Dopo la denuncia di pochi giorni fa (clicca qui per articolo urly.it/31fs8y), l’esponente di opposizione ha inviato una diffida formale al sindaco della Città metropolitana, Vito Leccese, e al dirigente della ripartizione Lavori pubblici, chiedendo un intervento immediato per mettere in sicurezza il tratto stradale. Nel documento, il presidente della 1° Commissione consiliare descrive una condizione ormai “insostenibile e pericolosa” del manto stradale dell’arteria stradale. Buche profonde, dissesti diffusi e carreggiate deteriorate costringerebbero quotidianamente automobilisti e mezzi di soccorso a manovre improvvise e rischiose. In alcuni punti, si legge nella diffida, le voragini raggiungerebbero dimensioni tali da trasformare la strada in “un vero percorso a ostacoli”.

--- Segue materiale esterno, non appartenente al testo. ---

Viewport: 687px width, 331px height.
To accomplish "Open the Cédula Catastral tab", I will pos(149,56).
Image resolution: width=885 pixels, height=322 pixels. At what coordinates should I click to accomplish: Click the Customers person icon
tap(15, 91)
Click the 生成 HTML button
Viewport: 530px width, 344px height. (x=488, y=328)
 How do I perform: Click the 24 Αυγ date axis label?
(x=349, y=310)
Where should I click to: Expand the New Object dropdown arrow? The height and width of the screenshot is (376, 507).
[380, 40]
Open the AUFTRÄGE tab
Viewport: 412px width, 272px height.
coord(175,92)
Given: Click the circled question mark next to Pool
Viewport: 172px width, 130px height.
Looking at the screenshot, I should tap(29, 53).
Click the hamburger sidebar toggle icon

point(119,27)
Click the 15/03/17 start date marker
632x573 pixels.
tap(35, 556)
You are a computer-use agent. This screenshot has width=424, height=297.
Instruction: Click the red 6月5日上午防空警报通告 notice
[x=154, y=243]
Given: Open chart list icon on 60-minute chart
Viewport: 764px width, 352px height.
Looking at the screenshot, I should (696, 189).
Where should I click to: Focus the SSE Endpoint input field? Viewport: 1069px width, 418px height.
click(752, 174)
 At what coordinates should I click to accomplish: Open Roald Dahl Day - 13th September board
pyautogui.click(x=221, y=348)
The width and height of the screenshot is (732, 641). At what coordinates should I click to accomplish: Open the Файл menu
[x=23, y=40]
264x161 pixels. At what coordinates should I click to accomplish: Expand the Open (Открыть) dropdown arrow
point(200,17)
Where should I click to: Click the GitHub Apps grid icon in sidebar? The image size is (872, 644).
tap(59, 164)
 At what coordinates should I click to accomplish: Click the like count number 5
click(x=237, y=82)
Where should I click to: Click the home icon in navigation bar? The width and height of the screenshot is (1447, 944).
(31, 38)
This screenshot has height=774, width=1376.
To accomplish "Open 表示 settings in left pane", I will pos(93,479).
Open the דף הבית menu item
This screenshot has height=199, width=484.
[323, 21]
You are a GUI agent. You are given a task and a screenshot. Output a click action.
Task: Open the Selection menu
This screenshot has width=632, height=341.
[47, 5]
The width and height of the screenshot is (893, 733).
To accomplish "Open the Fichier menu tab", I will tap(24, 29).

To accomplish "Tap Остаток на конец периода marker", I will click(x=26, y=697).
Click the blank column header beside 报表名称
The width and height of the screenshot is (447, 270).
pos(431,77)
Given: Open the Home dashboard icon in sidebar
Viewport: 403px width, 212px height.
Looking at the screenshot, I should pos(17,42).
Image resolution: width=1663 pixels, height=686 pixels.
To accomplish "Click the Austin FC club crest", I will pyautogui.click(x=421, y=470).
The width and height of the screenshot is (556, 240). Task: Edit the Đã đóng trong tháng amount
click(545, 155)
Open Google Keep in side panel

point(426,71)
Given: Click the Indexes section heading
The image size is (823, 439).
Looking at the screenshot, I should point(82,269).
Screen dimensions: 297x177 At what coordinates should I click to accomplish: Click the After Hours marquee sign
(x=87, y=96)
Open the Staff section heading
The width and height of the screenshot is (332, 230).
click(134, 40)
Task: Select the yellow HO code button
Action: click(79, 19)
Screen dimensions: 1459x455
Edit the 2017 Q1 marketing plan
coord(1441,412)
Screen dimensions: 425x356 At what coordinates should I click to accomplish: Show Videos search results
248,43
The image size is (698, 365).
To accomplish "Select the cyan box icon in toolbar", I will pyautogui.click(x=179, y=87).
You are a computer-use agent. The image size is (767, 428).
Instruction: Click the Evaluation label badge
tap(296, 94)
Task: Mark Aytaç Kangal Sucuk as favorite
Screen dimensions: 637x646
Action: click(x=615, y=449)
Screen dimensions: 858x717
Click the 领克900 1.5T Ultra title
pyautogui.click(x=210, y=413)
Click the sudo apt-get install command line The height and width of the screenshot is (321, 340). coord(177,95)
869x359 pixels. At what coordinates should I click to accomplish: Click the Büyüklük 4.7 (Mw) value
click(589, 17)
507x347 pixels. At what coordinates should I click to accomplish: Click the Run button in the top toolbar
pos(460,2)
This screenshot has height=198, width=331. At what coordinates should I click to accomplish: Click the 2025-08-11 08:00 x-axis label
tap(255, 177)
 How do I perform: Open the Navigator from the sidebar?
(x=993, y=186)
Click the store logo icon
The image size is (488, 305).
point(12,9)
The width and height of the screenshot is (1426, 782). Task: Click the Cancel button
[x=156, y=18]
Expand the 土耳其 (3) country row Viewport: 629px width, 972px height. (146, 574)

Una situazione che, secondo il consigliere comunale, mette seriamente a rischio la sicurezza pubblica. La provinciale rappresenta infatti un collegamento strategico non solo per i cittadini di Bitonto, ma anche per lavoratori, pendolari, utenti diretti all’aeroporto “Karol Wojtyła” e mezzi sanitari diretti al presidio ospedaliero san Paolo. “Gli automobilisti sono costretti a vere e proprie gimcane per evitare danni ai veicoli e incidenti”, denuncia Natilla, evidenziando come spesso le auto siano obbligate a invadere la corsia opposta o i margini della carreggiata, aumentando il rischio di collisioni frontali e uscite di strada. Nella diffida si punta inoltre il dito contro quella che viene definita una prolungata assenza di manutenzione ordinaria e straordinaria da parte degli enti competenti. Per questo il consigliere ha chiesto l’apertura urgente dei cantieri e interventi immediati di ripristino del manto stradale.
Ma il tono della nota è anche un chiaro avvertimento politico e amministrativo. L’esponente de “I riformisti – Fronte del lavoro” annuncia infatti che, in assenza di riscontri concreti e dell’avvio dei lavori, procederà con un esposto alle Autorità giudiziarie per accertare eventuali responsabilità civili e penali derivanti dall’omessa manutenzione della strada.